> [Data to examine]:
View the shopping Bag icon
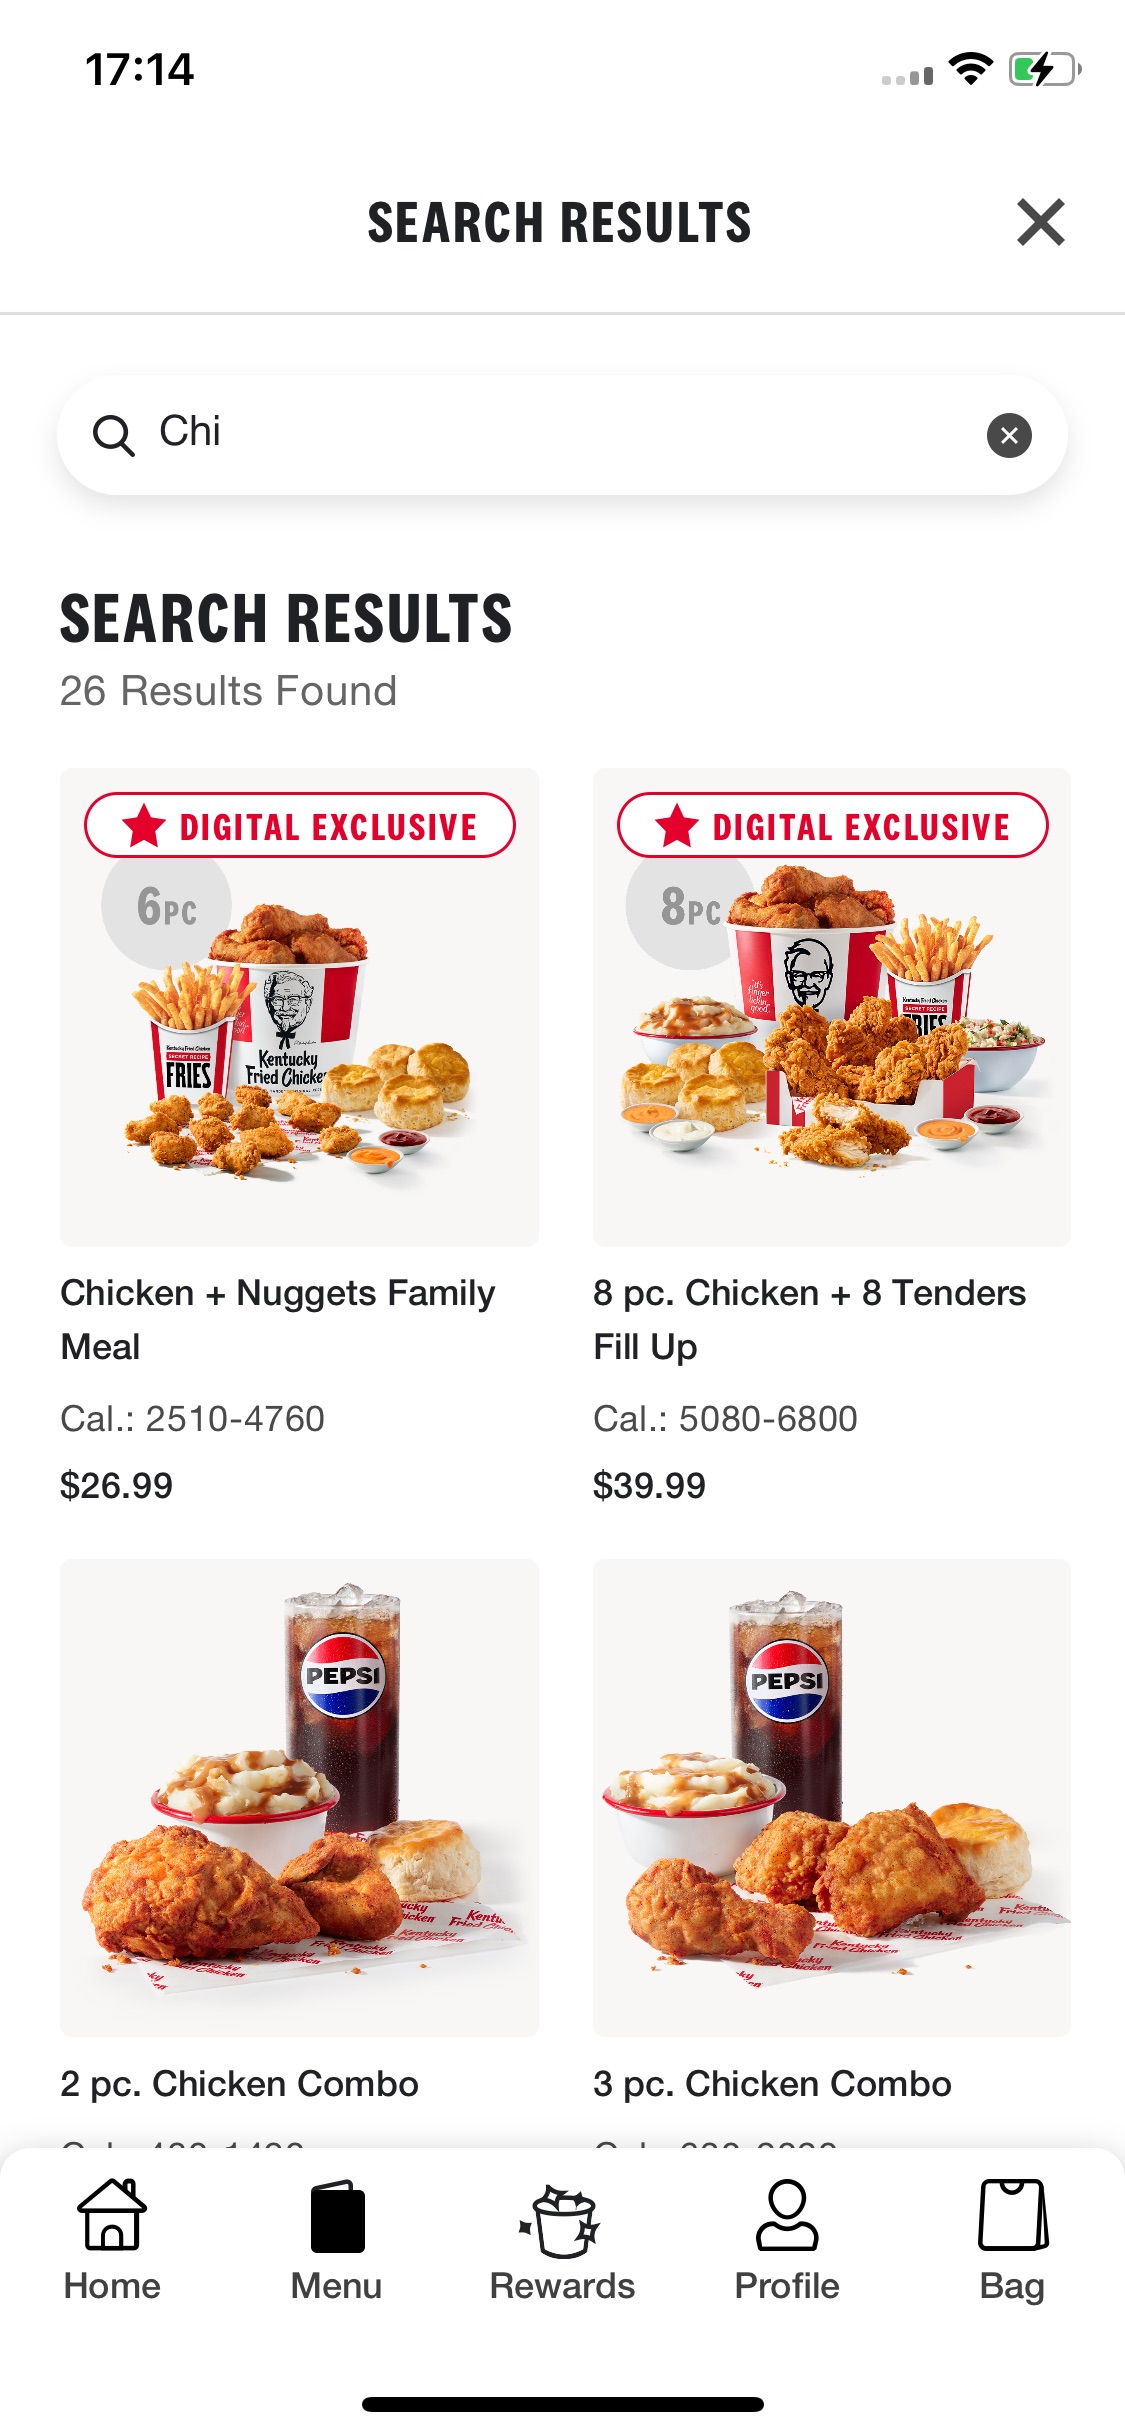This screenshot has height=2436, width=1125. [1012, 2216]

--

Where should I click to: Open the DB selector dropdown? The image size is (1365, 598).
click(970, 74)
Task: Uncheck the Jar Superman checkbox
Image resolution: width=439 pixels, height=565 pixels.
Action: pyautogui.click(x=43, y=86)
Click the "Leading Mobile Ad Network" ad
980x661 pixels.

> [Exercise directions]: Beginning with the line holding "Task: Uncheck the Jar Superman checkbox" and ending with the line holding "980x661 pixels.", write out the stretch of material above exactly; add no further lines.

> [Answer for the task]:
Task: Uncheck the Jar Superman checkbox
Image resolution: width=439 pixels, height=565 pixels.
Action: pyautogui.click(x=43, y=86)
Click the "Leading Mobile Ad Network" ad
980x661 pixels.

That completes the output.